The only thing is, I am 30 years old and I definitely have a desire to have a child. My LTR ended a while ago and there may be other possibilities to have a child, but I don’t have a clue about how much “time” I have to try for a baby because AIS is a tricky diagnosis and it might reappear. It would be an absolute nightmare to wait until I’m let’s say 35 and it then appears I should have an hysterectomy or another cone biopsy which increases early child birth.

Are there people here with any experience/advice on this topic? Should I make it a top priority to put the desire for a child in the coming years? It’s especially hard for me since I’ve read that in so many cases the golden treatment is already an hysterectomy - which I absolutely don’t want.

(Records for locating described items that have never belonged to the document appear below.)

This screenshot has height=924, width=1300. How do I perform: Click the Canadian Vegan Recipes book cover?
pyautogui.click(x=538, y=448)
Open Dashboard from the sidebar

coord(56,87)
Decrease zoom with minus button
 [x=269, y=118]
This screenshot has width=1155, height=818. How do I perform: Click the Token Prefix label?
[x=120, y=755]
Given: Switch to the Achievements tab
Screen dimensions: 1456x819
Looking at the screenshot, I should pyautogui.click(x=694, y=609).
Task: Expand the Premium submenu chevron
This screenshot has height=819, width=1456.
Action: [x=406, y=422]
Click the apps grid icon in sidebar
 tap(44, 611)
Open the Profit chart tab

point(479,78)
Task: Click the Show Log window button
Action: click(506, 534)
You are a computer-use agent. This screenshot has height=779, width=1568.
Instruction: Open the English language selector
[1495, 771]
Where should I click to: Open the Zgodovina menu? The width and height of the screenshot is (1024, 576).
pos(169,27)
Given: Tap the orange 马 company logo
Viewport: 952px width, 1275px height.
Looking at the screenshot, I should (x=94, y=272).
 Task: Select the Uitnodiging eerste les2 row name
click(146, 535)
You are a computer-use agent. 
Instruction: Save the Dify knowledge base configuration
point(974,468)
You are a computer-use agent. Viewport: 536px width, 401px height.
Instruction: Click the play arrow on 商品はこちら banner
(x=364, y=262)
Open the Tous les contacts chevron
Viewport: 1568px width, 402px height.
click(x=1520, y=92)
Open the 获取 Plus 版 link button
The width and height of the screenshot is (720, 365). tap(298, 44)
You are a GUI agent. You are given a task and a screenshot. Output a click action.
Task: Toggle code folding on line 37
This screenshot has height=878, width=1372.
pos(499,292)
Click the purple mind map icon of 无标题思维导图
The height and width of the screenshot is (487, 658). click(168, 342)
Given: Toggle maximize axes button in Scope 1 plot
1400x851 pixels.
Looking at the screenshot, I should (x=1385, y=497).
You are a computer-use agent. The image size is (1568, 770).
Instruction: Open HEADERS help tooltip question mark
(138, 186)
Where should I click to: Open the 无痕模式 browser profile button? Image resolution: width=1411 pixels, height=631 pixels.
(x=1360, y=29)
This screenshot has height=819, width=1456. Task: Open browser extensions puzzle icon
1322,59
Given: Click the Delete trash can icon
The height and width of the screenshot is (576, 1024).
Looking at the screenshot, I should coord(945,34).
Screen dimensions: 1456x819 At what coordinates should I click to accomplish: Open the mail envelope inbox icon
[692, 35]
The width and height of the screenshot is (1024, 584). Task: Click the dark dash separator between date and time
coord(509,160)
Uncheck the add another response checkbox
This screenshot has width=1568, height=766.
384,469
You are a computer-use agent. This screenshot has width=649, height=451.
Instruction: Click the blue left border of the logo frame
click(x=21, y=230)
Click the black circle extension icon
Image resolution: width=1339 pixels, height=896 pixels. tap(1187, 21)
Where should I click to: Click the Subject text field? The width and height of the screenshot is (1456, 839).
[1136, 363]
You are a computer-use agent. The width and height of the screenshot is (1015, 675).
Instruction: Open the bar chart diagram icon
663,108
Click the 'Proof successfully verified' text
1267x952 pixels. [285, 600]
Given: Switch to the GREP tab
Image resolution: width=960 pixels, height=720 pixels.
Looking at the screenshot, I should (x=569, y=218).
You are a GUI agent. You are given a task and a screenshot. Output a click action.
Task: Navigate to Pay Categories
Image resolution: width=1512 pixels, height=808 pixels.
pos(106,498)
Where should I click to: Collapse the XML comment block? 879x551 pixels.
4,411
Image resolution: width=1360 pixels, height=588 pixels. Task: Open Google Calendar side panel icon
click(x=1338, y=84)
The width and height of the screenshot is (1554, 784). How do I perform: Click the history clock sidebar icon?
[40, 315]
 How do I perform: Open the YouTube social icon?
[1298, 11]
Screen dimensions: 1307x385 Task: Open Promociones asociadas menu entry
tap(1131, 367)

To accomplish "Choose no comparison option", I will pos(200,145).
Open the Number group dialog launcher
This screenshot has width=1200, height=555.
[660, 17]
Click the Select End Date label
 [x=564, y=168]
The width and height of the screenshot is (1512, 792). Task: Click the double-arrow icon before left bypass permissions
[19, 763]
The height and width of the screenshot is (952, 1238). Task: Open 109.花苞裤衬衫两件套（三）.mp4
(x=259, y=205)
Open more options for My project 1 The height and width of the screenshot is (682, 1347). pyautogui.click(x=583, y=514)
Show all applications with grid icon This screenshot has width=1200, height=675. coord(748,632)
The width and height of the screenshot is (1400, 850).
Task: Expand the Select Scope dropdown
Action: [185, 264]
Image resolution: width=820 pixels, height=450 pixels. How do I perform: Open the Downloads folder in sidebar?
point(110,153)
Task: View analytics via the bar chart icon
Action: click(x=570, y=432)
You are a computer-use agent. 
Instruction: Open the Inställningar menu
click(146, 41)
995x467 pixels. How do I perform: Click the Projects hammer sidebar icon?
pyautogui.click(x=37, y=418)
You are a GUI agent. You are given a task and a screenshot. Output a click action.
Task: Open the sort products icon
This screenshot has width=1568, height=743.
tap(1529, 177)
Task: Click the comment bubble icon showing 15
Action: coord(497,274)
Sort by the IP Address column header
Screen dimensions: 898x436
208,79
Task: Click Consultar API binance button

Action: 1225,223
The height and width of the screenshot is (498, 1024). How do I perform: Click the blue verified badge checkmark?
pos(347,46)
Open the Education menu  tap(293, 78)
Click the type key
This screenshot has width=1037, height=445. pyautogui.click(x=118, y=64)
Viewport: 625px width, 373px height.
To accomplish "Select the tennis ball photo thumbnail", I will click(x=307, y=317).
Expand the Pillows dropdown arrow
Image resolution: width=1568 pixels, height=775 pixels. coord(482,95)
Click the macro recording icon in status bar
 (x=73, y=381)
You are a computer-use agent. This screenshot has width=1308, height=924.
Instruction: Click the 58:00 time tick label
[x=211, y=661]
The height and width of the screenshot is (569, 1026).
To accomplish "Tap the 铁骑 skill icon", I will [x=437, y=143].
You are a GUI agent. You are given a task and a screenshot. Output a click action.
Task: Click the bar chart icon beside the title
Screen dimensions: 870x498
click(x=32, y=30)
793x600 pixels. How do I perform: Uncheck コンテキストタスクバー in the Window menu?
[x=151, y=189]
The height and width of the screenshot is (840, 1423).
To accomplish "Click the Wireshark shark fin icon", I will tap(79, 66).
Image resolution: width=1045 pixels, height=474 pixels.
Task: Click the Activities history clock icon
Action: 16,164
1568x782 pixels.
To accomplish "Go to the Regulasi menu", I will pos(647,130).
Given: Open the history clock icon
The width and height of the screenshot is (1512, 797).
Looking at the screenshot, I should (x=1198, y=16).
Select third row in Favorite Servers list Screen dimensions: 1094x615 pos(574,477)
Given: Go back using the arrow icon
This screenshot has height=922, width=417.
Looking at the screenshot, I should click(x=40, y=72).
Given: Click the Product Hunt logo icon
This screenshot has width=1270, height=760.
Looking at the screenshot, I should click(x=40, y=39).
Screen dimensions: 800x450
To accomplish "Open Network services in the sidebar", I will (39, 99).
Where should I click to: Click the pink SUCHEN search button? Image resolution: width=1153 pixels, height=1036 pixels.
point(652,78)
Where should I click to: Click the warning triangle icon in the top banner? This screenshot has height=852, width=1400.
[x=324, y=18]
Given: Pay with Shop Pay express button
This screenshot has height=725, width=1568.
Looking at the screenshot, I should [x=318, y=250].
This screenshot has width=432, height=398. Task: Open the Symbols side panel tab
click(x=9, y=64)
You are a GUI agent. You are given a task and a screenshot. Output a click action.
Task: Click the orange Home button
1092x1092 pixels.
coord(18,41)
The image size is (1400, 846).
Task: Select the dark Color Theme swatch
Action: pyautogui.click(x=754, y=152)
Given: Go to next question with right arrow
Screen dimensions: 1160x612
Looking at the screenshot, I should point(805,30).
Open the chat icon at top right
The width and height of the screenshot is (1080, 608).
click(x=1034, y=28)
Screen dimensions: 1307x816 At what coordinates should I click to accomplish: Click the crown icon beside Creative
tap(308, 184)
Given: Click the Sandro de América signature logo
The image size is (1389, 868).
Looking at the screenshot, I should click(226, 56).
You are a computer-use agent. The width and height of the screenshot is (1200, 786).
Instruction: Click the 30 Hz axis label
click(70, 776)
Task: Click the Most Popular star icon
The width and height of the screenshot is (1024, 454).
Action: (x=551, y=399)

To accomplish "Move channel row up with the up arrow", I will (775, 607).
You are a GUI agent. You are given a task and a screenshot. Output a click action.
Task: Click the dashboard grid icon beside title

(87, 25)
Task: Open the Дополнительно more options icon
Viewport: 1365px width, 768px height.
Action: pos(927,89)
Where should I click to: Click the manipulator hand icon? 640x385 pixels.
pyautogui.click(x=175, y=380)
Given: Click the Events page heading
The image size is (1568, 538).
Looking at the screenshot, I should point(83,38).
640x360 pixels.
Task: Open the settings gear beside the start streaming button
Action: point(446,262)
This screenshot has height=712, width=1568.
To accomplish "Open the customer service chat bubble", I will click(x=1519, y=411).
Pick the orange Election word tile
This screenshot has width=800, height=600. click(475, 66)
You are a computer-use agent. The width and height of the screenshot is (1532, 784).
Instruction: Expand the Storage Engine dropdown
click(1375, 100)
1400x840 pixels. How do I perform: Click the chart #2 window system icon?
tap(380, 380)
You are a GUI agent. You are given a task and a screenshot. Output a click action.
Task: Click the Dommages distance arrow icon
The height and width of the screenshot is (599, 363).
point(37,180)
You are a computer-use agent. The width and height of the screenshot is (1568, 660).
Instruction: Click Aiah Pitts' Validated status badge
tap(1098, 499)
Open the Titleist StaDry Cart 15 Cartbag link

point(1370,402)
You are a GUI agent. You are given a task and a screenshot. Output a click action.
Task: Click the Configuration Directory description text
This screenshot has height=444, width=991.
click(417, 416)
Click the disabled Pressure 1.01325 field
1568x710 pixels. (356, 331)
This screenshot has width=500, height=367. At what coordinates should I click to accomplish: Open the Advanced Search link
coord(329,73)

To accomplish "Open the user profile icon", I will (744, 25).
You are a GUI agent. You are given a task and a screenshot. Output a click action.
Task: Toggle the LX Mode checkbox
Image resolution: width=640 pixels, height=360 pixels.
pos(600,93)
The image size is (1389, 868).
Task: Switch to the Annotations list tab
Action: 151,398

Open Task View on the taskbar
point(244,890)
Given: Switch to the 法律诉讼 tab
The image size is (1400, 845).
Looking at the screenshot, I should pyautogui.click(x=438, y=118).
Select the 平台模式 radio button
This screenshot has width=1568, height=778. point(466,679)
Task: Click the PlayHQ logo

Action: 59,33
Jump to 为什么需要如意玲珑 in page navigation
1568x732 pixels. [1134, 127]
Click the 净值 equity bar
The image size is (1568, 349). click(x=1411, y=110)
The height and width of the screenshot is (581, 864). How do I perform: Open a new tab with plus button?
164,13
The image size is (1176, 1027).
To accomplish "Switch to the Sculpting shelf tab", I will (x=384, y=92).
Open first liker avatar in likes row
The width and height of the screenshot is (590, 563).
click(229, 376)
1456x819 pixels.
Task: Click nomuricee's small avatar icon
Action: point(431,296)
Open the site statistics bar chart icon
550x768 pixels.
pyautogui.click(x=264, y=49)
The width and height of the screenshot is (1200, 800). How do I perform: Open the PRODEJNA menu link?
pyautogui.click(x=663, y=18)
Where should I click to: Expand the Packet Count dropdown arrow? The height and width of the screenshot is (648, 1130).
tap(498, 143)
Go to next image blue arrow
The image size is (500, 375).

Many, many thanks :slight_smile:

If I were in your position, I’d make plans to start trying to get pregnant using a sperm donor + prioritize dating at the same time. Don’t let the lack of a partner stop you from your dream of having a child. Be very straightforward and blunt with the men you’re dating. Many men are ready for children, especially once you get to men in their late 30s.

Hi,
I know how troubling this can be. I’m 31 and feel like I was born to be a mother - I’ve always dreamed of having a big family. My oncologist just advised me today that chemo/radiation is necessary and will take fertility off the table for me. I actually also had Lymphoma about 11 years ago requiring chemotherapy (which can also impact fertility) and made the decision to freeze my eggs at that time as a contingency plan. After radiation I won’t be able to carry my own child, but having eggs frozen from before allows me to consider a gestational carrier (surrogate) and still have a biological child whenever myself and my husband are ready. If you have clear margins for now you can certainly expedite carrying your own child via a sperm donor while you’re able, but I’d also explore whether freezing your eggs might be an option for you. This will give you the option to pursue motherhood with a biological child down the road when you feel the time is right or with the support of a partner, even if your AIS has resurfaced and your fertility options have limited. Talk to a fertility clinic for more information or ask your oncologist if they have a fertility clinic they refer patients to. Shady Grove is a US based fertility center and have been wonderful if you’d like to look into them - they have locations throughout the US and have programs to help assist international or out of state patients. Good luck and keep your head up!

Thank you very much for your thorough replies. It remains a hard question because shortly after my CKC I ended my relationship so it has been a lot lately ;). But considering freezing eggs is not a bad idea. I don’t live in the US but healthcare in my country is good and I will have an appointment with a doctor about this/all my options considering AIS and pregnancy in the near future. Due to another disease (Crohn’s) and a fulltime job it might be a bit hard to do it on my own - but not impossible though. I’m also considering waiting a few more years to see how things pan out (especially with the repeating pap smears and results) but I also know that is a risk. Sigh.

Dear cocorose, this must be so hard for you. Chemotherapy sucks. I hope that someone else will carry your lovely child one day. I am sure that is going to happen. Take care.

Thank you, I guess this is very realistic and little hard for me to state this quite bluntly but I have few other options.